Asked on Thursday if he knew why Epstein had poached Giuffre from Mar-a-Lago, Trump replied. “No, I didn’t know,” before hitting out the ABC reporter who asked the question.
“But no, I don’t know, really, why,” he continued.
“But I said if he’s taking anybody from Mar-a-Lago or whatever he’s doing, I didn’t like it. We threw him out, we don’t want him at the place. I didn’t like it.”
Trump also insisted that this was “a story that’s been known for many years.”
However, in the past, stories about Trump kicking Epstein out of his club had been attributed to two other scenarios: the first was that they fell out over a property dispute; the second was that Epstein hit on a club member’s child.

The White House has also previously said the sex trafficker was thrown out because he was “a creep.”
The discrepancies have raised further questions for the president, who spent years socializing with Epstein, but insists he had nothing to do with his sex trafficking of young women and girls.
Epstein pleaded guilty in a Florida state court in 2008 to procuring a child for prostitution and soliciting a prostitute. He died by suicide in a Manhattan jail on August 10, 2019 as he was awaiting trial on federal sex trafficking charges involving underage girls.

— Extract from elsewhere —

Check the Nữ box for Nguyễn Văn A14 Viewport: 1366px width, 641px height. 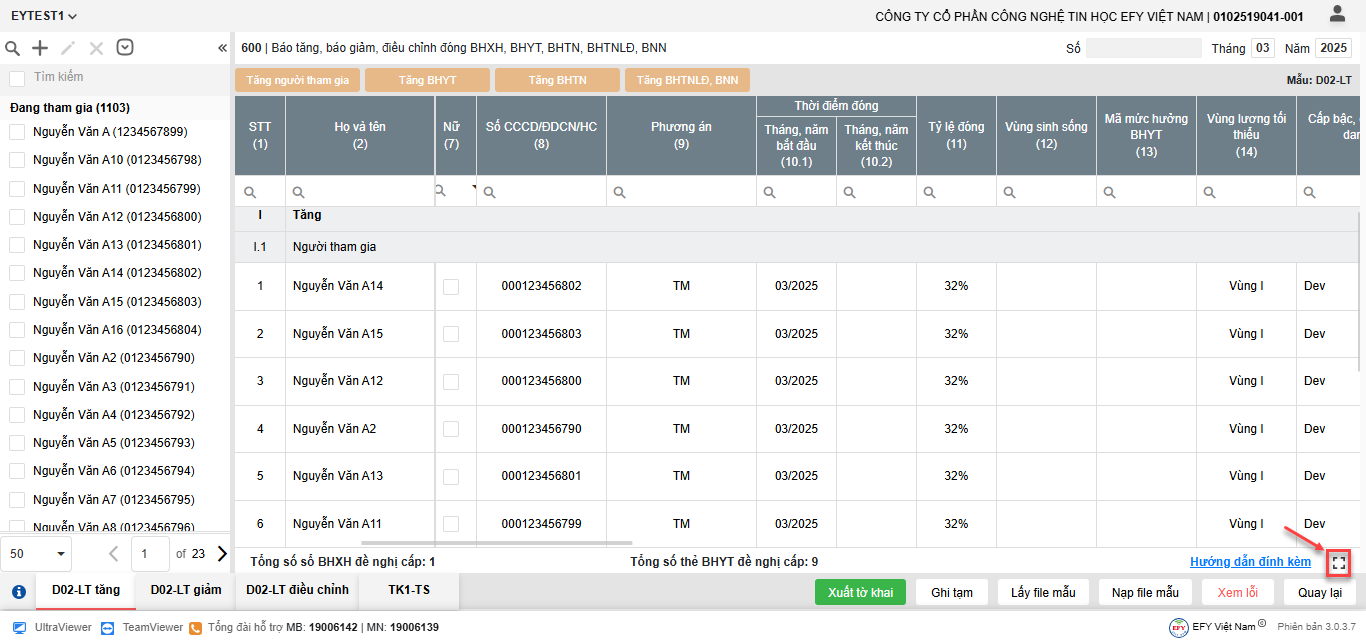(x=451, y=286)
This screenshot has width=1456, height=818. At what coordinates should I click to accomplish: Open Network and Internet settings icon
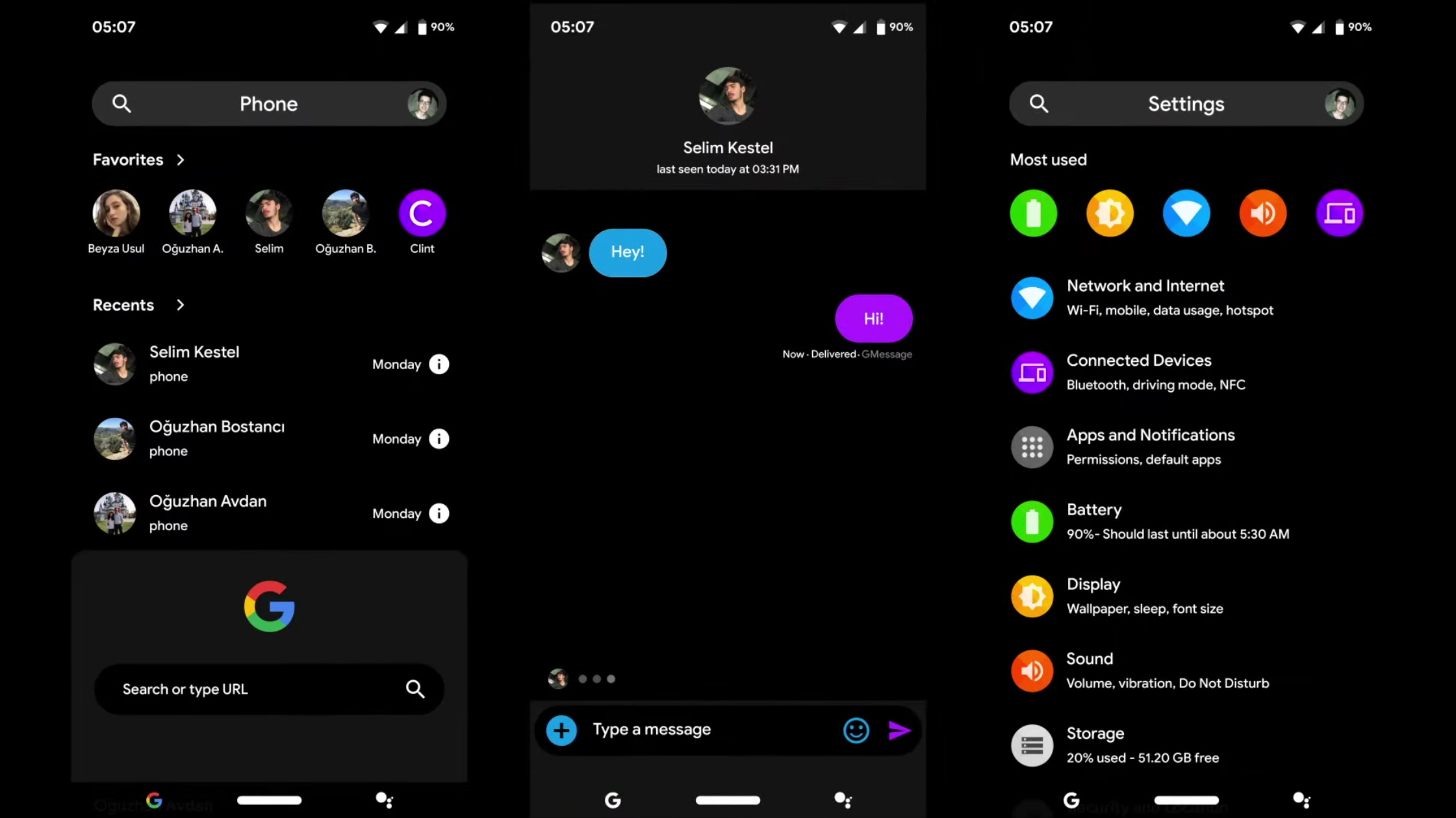pyautogui.click(x=1032, y=297)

In 2022, Maxwell was sentenced to 20 years prison on federal charges of sex trafficking and conspiracy for helping Epstein recruit and abuse underage girls.
Giuffre, who became one of Epstein’s most vocal survivors as she demanded justice for his victims, died by suicide in April.
In her 2016 deposition, Giuffre said she was sitting outside the women’s locker room at Trump’s Mar-a-Lago spa around 2000, reading a book on massage therapy, when Maxwell befriended her and then ultimately recruited her as one of Epstein’s sex slaves.
“She told me that she knew somebody that was looking for a traveling masseuse,” she said at the time. “If the guy likes you then, you know, it will work out for you. You’ll travel. You’ll make good money.”